1.2 KiB
Principal Component Analysis in C
The committed files are a fully functioning implementation of the Karhunen–Loève transform (KLT) as defined on Wikipedia, and verified using multiple languages - Python, R and MATLAB. Note. It may be common for libraries to call this algorithm 'covariance', 'eig' or similar to distinguish from the SVD alogrithm or otherwise.

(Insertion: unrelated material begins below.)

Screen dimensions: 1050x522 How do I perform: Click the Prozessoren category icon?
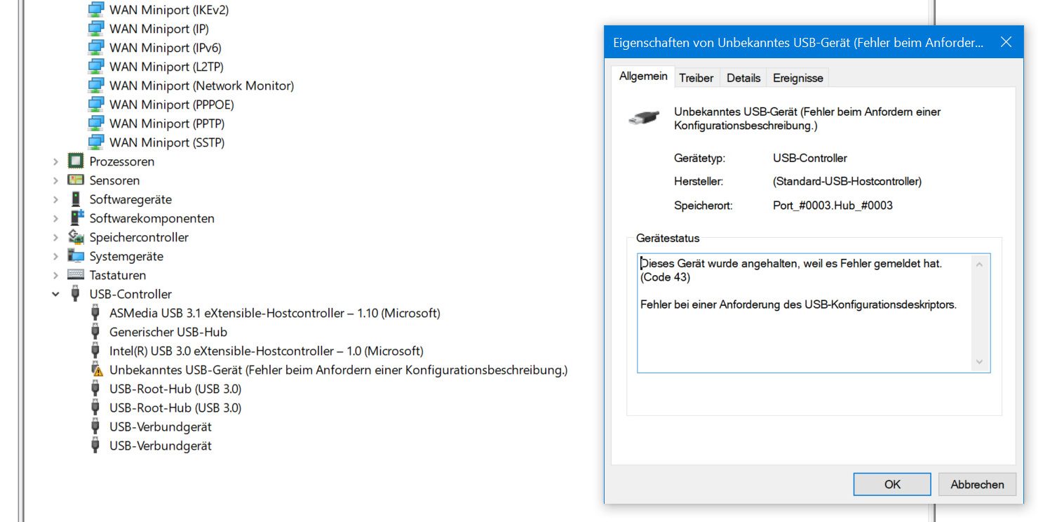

The algorithm aims to solve the following system of linear expressions:
\mathbf{Y} = \mathbb{KLT}\{\mathbf{X}\}, \\
\mathbf{C} = \frac{1}{n-1}\mathbf{X}*\mathbf{X}, \\
\mathbf{V}^{-1}\mathbf{C}\mathbf{V} = \mathbf{D}, \\
\mathit{W} \subset \mathit{V}, \\
\mathbf{T} = \mathbf{B} \cdot \mathbf{W}.

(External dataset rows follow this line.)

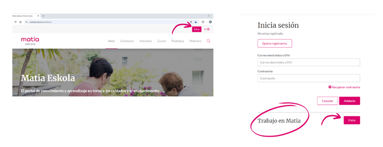The image size is (383, 147).
Task: Open the ES language selector
Action: pos(206,29)
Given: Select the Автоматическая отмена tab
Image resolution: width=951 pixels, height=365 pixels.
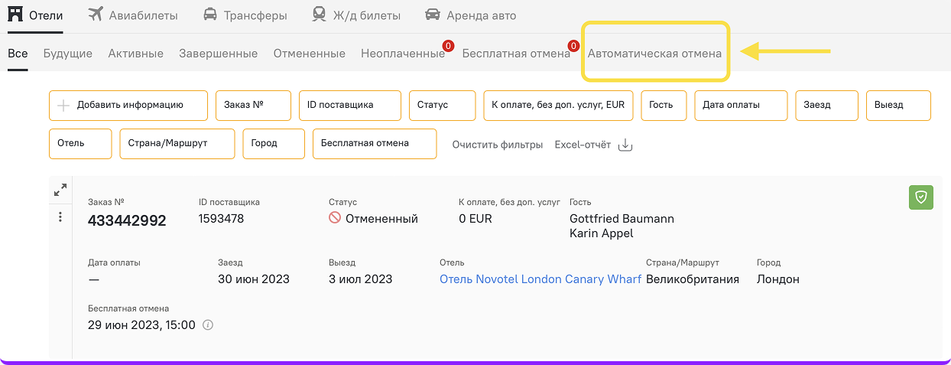Looking at the screenshot, I should pyautogui.click(x=654, y=54).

The initial dataset \mathbf{X} is reduced in dimensionality by matrix
\mathit{W} which is a subset of eigenvectors, explicitly or intuitively
selected. Matrix \mathbf{T} is the newly reduced data with an explained
variance ratio \lt1.0, though typically very high.
For further information, or if the \LaTeX does not render properly or in full,
see Principal Component Analysis
The source code is built entirely on the GNU GSL (2.7) library, to utilise BLAS optimised functionality.